By Don Johnson / Guest Editorial
What do I need to bring with me to the initial appointment? This is a question that I often hear from clients after scheduling an appointment to discuss their estate plans. Although the answer depends upon each client’s individual circumstances, there are a few pieces of information that everyone should have in mind when preparing to put together their estate plan. Knowing what your assets are, how the assets are titled and whether the assets have a designated beneficiary will be beneficial to you and your attorney when discussing your estate plan. Below are some general comments about each of these items.
What are my assets?
You may think that it is unusual for a person not to know what his or her assets are. However, as the world of investments gets more and more complex, it is not uncommon for people to lack a complete understanding of what they have.
Prior to meeting with an attorney to discuss your estate plan, you should put together a list of your assets. Pay close attention to your stocks or mutual funds. Are you holding the shares of stock or are they held by a custodian through a brokerage account? If they are in an account, is your account a taxable account, an Individual Retirement Account (“IRA”), a 401(k) plan, or something else?
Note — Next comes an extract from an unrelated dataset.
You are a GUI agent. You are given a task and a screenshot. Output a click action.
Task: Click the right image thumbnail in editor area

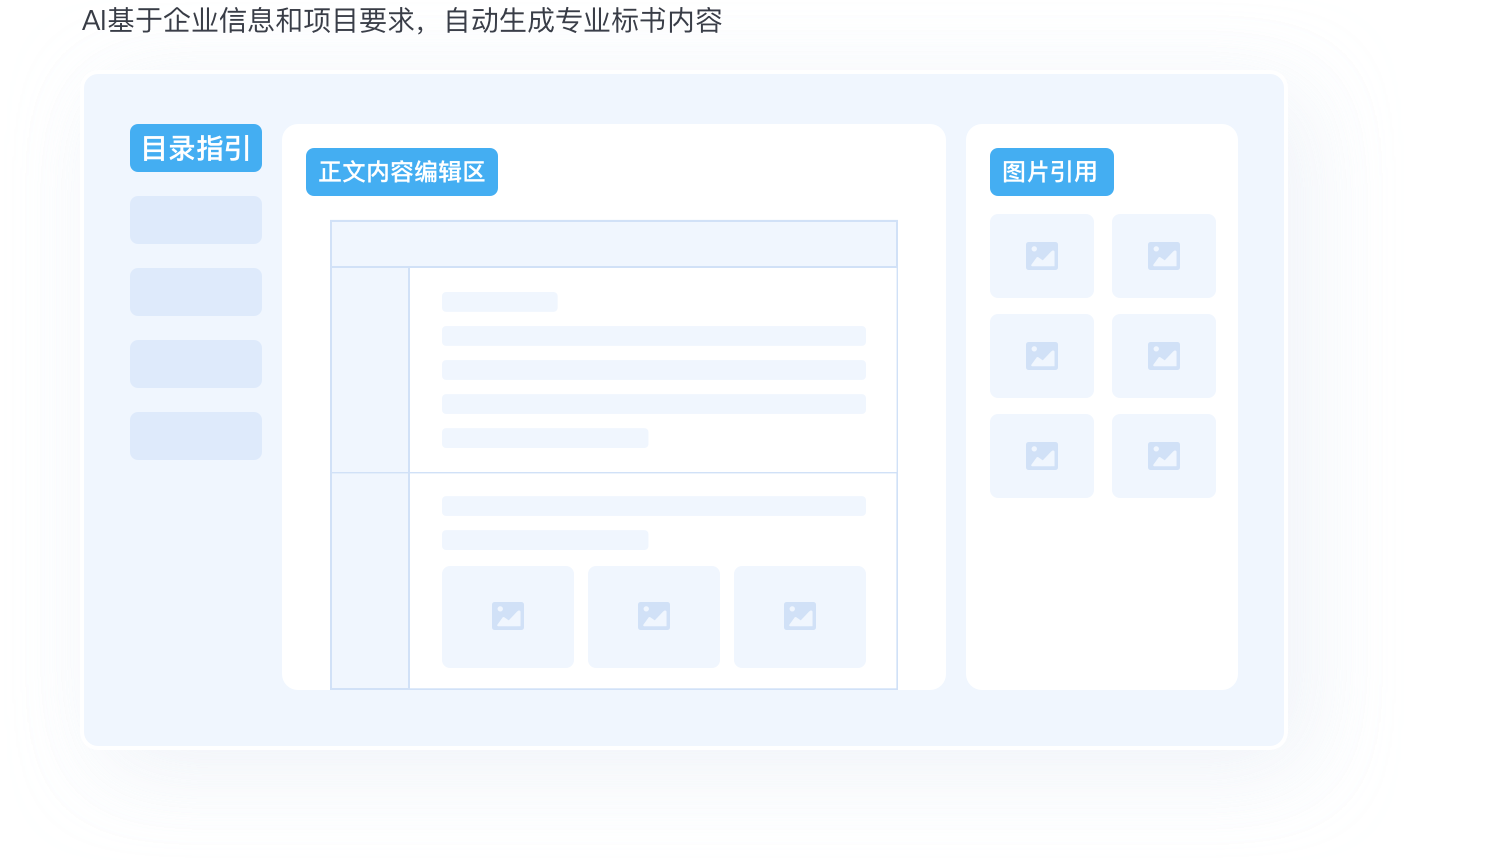click(x=800, y=616)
Also, identify your streams of income. Do you have an annuity, pension plan or other retirement benefits? If you are receiving retirement benefits, such as IPERS or a pension plan, does your retirement benefit have a death benefit associated with it? Do you have other assets with a death benefit, such as a life insurance policy? Having a list of your assets when you meet with an attorney to discuss your estate plan will allow the discussion to be specific to your circumstances and increase the efficiencies in putting together your estate plan.
How are my assets titled?
Once you have identified your assets, you should review how the assets are titled. Is your real estate in your name or owned “jointly” with your spouse? If an asset is owned “jointly,” do you have title as a “tenant in common” or as a “joint tenant with rights of survivorship”? Are you merely a life tenant? Because your beneficiaries can only receive assets that you own, identifying your exact interest in an asset is necessary when putting together your estate plan.
Have I designated a beneficiary?
Finally, you should review your assets to determine whether you have designated a beneficiary for a given asset.
Life insurance and annuity policies, IRAs and 401(k) accounts often have named beneficiaries associated with them. If you have designated a beneficiary, these assets will not pass under your will. Similarly, if you have identified a “payable on death” or “transfer on death” beneficiary on your bank or investment accounts, these accounts will not pass under your will. Also, assets that you own with another person as a “joint tenant with rights of survivorship” will not pass under your will. It is important to know which of your assets will pass under your will to ensure that the beneficiaries named in your will receive what you intend. Failing to coordinate your will and your accounts that have designated beneficiaries may cause unintended consequences.
If your response to the above items is that your financial advisor knows the answers to these questions, great. You should feel free to invite your financial advisor to the initial meeting with your attorney. Having someone at the meeting who knows what your assets are, how they are titled and whether they have a beneficiary associated with them will make your initial meeting with your attorney to discuss your estate plan more meaningful, efficient and hopefully lead to a better estate plan.
Don Johnson is an attorney and vice president at Shuttleworth & Ingersoll, whose practice includes estate planning and administration.